(PROVIDED MATERIAL Opens)

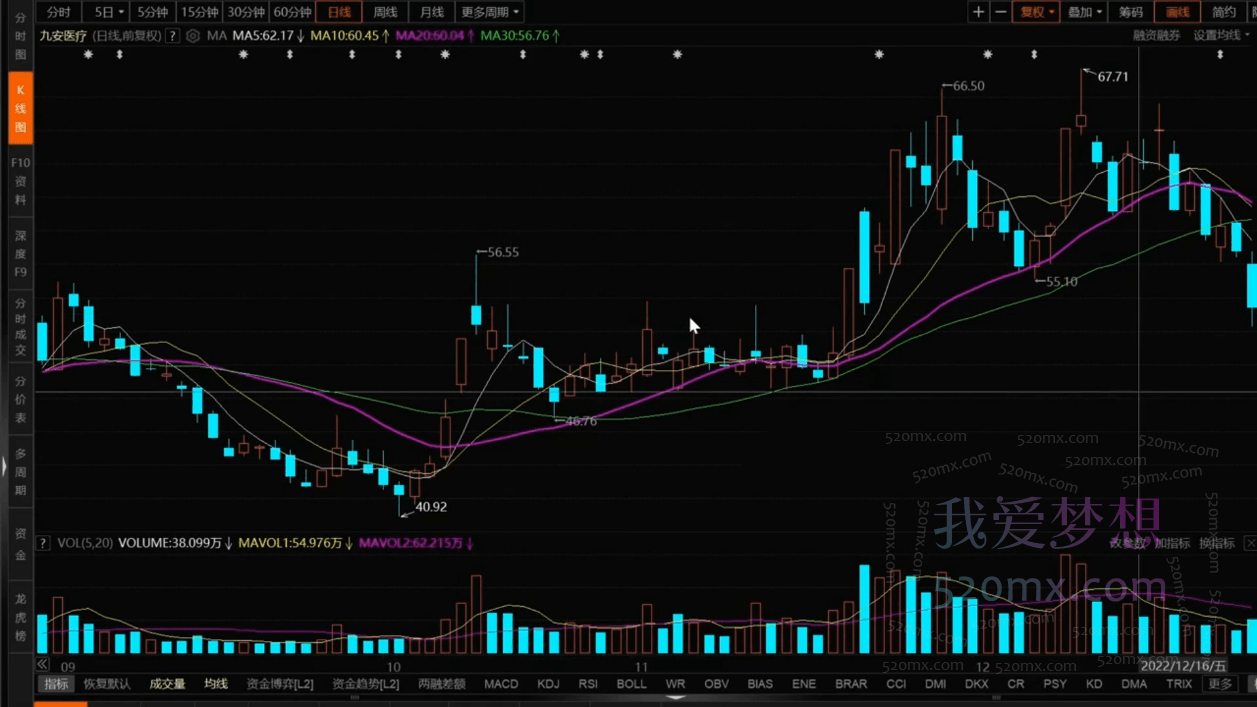Screen dimensions: 1257x707
Task: Open the 龙虎榜 sidebar panel
Action: click(x=20, y=617)
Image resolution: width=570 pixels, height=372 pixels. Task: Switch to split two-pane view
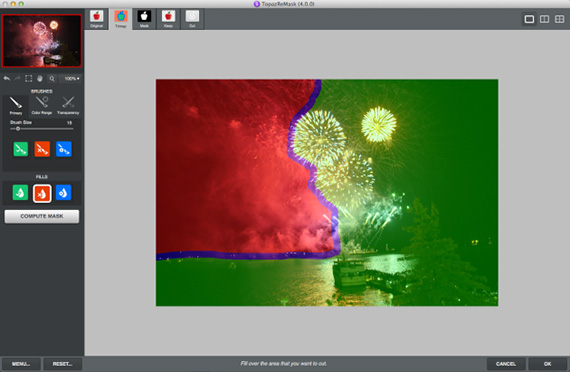click(x=544, y=19)
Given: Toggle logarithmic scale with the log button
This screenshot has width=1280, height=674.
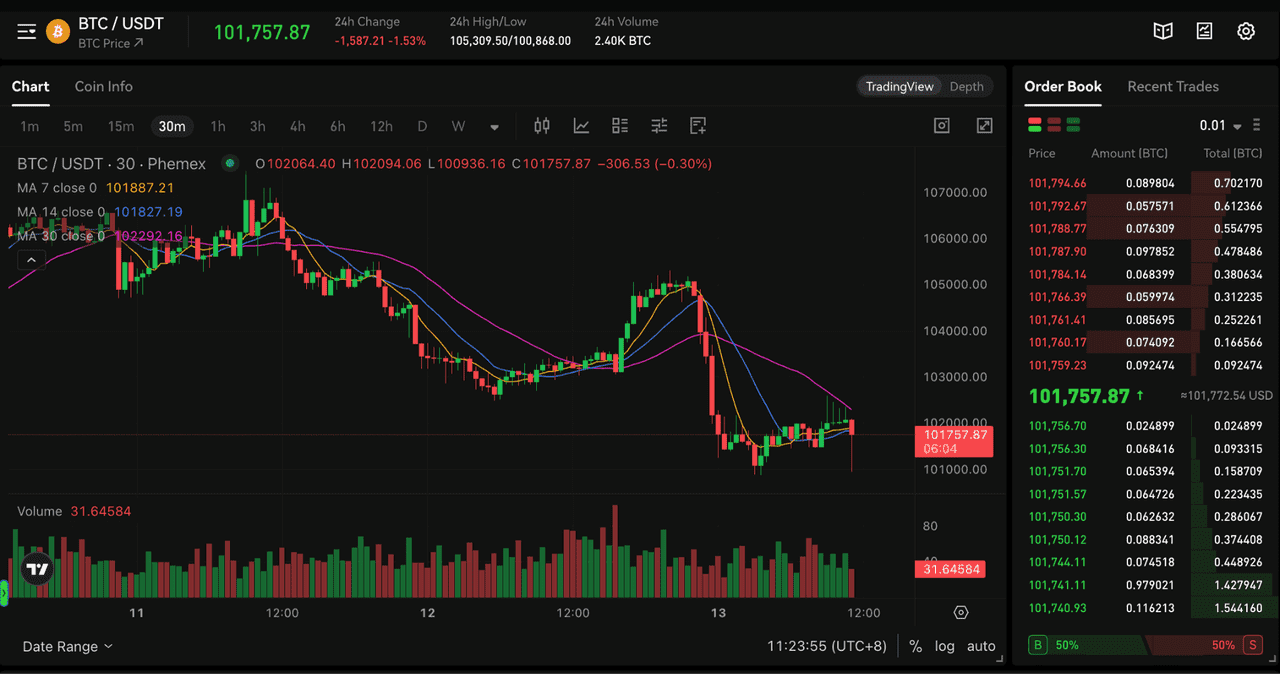Looking at the screenshot, I should (945, 646).
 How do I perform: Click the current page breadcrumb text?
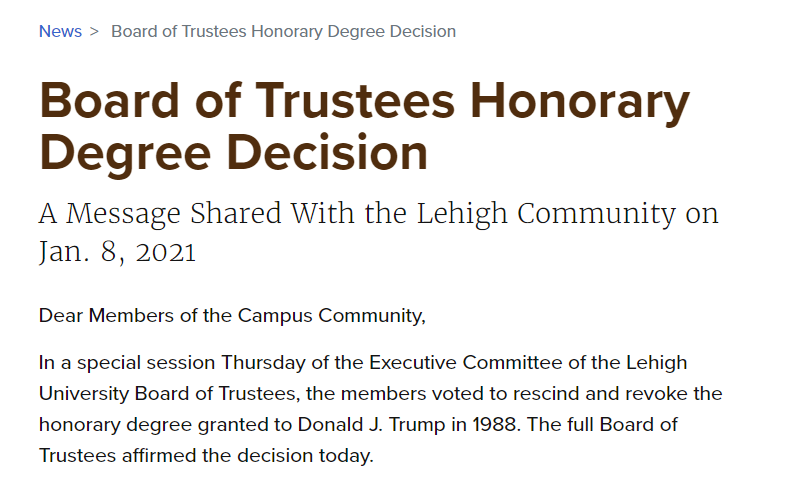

(PROVIDED MATERIAL Closes)

> [THE PROBLEM]
Starting at the line that contains "Image resolution: width=570", write out every line through the end of the entries above exactly, and omit the pictures.

> [SOLUTION BELOW]
Image resolution: width=570 pixels, height=372 pixels. Task: Switch to split two-pane view
click(x=544, y=19)
Given: Toggle logarithmic scale with the log button
This screenshot has width=1280, height=674.
Looking at the screenshot, I should (945, 646).
 How do I perform: Click the current page breadcrumb text?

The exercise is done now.